In the long discussion we had, I stated that corruption has become a norm of life throughout the country from the lowest-ranking employees up to top officials, and combating it requires strong political will.
In many analogous cases in the past, political will was assumed to be evident, not only in fighting corruption, but also in promoting democracy, and in supporting human rights, etc. But in many such cases where the government invited delegations and missions to help in such issues, the end was a disappointment, because of official hesitation and numerous obstacles in their way of missions.
For any mission to be successful, it must be exposed to maximum transparency, openness, and most importantly, given full cooperation.
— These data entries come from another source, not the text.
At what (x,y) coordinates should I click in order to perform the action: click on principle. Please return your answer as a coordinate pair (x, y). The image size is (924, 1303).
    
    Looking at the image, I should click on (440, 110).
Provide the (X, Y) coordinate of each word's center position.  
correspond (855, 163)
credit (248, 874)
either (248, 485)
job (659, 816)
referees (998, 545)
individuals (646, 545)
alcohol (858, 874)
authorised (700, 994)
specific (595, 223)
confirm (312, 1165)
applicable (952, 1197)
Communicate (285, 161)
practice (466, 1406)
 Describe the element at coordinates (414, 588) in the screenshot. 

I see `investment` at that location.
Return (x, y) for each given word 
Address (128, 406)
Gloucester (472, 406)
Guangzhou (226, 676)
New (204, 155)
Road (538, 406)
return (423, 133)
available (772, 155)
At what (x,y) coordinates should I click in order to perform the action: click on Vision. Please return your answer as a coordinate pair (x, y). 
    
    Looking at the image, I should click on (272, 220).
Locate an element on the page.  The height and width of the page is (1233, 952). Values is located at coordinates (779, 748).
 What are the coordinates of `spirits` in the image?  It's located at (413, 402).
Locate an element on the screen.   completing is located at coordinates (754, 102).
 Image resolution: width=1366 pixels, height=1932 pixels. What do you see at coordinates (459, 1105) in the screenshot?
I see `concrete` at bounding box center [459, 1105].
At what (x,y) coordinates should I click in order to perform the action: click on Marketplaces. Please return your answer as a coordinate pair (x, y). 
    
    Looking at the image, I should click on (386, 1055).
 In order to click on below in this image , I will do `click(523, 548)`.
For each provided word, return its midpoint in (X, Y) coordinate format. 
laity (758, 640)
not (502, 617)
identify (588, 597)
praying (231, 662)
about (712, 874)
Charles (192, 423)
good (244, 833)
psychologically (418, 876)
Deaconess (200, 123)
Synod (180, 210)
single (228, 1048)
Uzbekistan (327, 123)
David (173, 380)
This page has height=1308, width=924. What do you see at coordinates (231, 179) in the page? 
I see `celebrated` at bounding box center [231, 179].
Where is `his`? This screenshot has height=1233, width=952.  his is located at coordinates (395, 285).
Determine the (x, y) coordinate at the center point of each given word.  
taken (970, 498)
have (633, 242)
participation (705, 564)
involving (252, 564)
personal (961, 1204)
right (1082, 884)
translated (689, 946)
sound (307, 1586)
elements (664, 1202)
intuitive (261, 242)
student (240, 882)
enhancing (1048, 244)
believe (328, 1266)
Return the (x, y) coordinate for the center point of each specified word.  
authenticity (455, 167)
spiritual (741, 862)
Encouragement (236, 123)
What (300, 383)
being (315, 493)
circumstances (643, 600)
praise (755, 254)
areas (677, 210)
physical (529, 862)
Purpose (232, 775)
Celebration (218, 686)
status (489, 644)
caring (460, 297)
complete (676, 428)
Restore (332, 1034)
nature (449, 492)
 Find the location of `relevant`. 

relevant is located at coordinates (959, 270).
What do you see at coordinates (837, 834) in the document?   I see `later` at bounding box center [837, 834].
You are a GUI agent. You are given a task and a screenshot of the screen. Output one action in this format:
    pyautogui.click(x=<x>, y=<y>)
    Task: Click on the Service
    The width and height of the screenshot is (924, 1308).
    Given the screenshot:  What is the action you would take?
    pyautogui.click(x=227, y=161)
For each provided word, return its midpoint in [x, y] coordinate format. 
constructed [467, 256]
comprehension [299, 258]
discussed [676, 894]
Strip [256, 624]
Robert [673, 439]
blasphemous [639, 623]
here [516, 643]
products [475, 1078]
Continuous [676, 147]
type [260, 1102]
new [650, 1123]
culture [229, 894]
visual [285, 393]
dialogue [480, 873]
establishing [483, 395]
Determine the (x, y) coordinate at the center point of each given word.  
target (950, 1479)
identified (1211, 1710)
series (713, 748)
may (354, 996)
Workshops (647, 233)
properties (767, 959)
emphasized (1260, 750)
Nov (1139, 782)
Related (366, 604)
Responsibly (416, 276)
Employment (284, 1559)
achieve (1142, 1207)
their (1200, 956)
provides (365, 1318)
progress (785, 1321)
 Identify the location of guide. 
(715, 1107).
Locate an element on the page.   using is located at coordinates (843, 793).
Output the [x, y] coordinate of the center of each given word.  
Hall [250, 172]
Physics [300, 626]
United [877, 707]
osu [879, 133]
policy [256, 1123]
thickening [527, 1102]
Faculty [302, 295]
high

I said I would be cautiously optimistic about the initiative, but I also stressed that the President of the Republic must show that the fight against corruption will now be materialized by prosecuting long-time, well-known, public fund embezzlers, who are infamous for becoming very wealthy in short periods of time.
The President must oblige the growing demands of the public to bring to justice, those responsible for illegally pocketing millions of Yemeni Rials.
I was glad to meet the mission, because I wanted to give them a view that is closer to the public opinion and further away from the official view. I thought it was important to give them a clear picture of the public's impression about their mission, and similar missions of the past. The public mostly think that such missions are merely a way of glorifying the image of Yemen as a country that serious in it's attempt to fight corruption, or combat other negative phenomena. But when it comes to reality on the ground, years after the missions started their work, they see little difference.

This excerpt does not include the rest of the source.